Herr Graumann, der Bundestag hat am Mittwoch der Opfer des Nationalsozialismus gedacht. Stand das Gedenken dieses Jahr – nach Beschneidungs- und Augstein-Debatte – unter veränderten Vorzeichen?
Das glaube ich nicht. Der Wert und die Wucht des Gedenkens bleiben immer gleich, unabhängig von den Wogen der tagesaktuellen Debatten. Ich finde es wichtig, dass es diesen Tag gibt. Manche kritisieren zwar das Gedenken als »sinnentleertes Ritual«. Dass aber der Bundestag sich damit regelmäßig beschäftigt und es eine Fülle von Veranstaltungen dazu in ganz Deutschland gibt, zeigt doch, dass der Tag seinen Sinn hat. Innehalten und Gedenken – das ist für uns Juden allemal wichtig.

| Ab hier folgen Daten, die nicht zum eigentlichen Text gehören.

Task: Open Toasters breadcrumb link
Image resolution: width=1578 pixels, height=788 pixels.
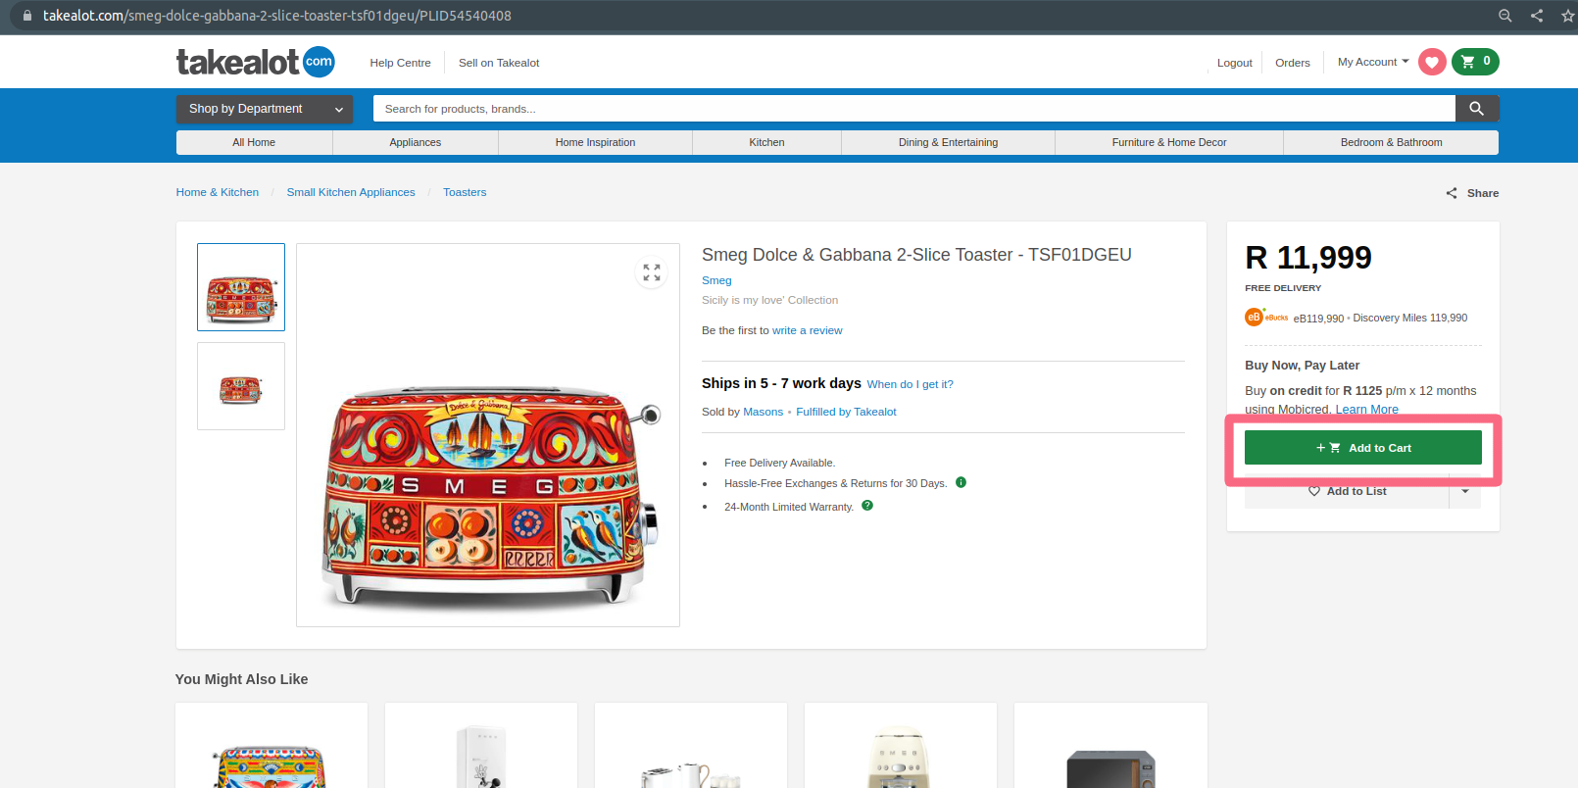Action: tap(465, 192)
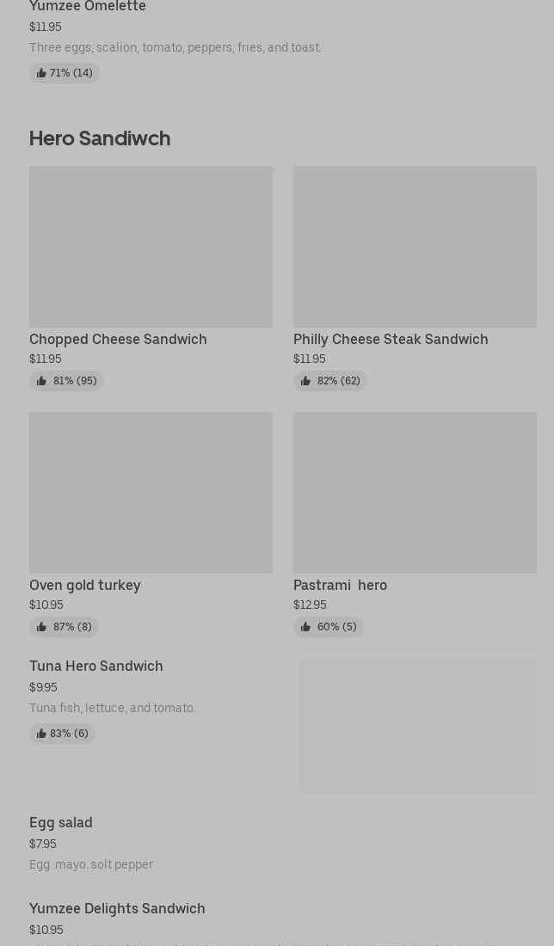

Sie haben das Gedenken an die Opfer der NS-Zeit als vorbildlich gewürdigt. Warum?
Ich meine, dass wir bei allem, was wir manchmal zu kritisieren haben, positiv anmerken sollten, dass sich Deutschland mit seiner Vergangenheit in einer Art und Weise auseinandergesetzt hat, die vorbildlich ist. Das war allerdings auch mehr als nötig.
Was sagen Sie denen, die eine Instrumentalisierung des Gedenkens kritisieren?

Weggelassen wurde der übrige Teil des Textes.